Hadi ben bişiler yazıyorum ayağına oturuyorum burda bi bok biliyomuş gibi, sen n'apıyosun şekerim? Kaldır poponu da bi gün yüzü gör, git bi nefes al, yemek ye, gez-toz, bi film izle, tembel tembel uzan kanepeye şekerleme yap da gözün dinlensin... Tabii... 
Maazallah pek zararlı bu Pc ekranı, biliyosun di mi? 
Biliyosun da işine gelmiyo?! Yahu, onu bırak, o kadar zararlı şey var ki etrafımızda ister istemez maruz kaldığımız, bi de bu oluversin n'olucak yani, di mi?
Ha... Di tabii... Kandır kendini sen... Ana... Bak konuyu bağladım...

Kendini kandırma, kendine yalan söyleme, karşındakini alıcı kulakla dinle, anlamak istediğini değil onun anlatmak istediğini anlamaya çalış, değiştirmeye değil devşirmeye çalış olayı-şahsı...

Hadi bakalım, bu yüce öğretiyi de bedavadan aldın, hadi yine iyisin seni köftehor...

O değil de biri bana 'Dur' desin.

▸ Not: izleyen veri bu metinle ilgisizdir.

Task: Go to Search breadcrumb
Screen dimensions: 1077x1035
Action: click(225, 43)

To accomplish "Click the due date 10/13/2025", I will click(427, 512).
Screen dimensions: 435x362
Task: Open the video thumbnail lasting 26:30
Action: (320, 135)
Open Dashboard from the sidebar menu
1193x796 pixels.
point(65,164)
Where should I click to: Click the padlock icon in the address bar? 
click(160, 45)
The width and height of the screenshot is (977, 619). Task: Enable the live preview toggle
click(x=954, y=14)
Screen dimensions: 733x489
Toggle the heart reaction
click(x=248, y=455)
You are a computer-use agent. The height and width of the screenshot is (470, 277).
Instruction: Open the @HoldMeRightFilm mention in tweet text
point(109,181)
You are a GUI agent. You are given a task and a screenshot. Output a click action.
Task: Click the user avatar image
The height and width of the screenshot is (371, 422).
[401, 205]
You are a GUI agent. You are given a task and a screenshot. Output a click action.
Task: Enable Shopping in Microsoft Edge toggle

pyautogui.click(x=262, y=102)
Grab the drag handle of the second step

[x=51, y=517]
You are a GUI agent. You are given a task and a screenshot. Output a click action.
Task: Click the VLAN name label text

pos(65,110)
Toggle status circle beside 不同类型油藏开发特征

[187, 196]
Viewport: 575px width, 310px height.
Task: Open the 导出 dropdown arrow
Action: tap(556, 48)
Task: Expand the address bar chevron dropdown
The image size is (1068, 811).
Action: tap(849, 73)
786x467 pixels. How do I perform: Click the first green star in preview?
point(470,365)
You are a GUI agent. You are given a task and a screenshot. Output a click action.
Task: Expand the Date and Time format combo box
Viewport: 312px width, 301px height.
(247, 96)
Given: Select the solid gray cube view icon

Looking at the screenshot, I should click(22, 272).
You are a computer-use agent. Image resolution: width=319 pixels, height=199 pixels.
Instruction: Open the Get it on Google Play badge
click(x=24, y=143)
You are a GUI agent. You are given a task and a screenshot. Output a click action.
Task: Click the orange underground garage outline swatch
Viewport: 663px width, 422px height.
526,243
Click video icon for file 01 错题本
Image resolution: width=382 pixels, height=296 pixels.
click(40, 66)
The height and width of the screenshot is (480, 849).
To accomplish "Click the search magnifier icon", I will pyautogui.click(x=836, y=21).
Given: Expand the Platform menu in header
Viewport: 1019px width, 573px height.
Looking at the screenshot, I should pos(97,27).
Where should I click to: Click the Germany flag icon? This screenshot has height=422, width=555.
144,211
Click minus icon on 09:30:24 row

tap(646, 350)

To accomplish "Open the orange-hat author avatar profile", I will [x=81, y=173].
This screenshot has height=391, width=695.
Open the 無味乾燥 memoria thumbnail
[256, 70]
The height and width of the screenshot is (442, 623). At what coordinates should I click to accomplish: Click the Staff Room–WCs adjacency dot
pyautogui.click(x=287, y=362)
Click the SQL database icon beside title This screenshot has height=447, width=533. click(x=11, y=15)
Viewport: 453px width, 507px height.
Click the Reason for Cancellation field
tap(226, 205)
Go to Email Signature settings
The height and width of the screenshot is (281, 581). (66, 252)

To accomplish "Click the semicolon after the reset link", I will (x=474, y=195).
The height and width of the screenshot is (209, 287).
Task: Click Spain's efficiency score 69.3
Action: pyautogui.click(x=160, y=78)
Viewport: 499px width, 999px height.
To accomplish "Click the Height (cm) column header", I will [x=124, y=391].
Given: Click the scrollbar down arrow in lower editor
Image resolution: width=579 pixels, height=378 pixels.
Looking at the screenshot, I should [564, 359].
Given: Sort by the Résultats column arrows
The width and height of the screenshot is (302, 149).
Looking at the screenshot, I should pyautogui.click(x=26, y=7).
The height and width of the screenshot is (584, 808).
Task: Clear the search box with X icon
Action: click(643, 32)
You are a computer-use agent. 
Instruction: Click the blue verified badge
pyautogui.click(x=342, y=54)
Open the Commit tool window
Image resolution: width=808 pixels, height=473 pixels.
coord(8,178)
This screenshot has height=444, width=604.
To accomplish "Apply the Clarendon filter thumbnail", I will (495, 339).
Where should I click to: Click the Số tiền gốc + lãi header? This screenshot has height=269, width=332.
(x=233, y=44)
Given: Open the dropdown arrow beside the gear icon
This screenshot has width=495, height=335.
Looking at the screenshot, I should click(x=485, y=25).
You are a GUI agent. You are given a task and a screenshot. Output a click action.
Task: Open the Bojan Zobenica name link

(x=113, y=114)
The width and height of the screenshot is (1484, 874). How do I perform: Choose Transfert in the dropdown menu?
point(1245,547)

Ne düşük yahu benim klavyemin çenesi?
Şşş... Nereye... Bitmedi daha anlatacaklarım... Alooo... Kime diyorum?
Şaka şaka... Git tabii... Ben bile sıkıldım yav... Tamam sustum...


Dur bi' gideyim halkın arasına karışayım ben de, iki hava alayım, seveyim-sevileyim... 












26 Kasım 2011 Cumartesi

Söyle bana güzel kuş; O gün, Bu gün mü?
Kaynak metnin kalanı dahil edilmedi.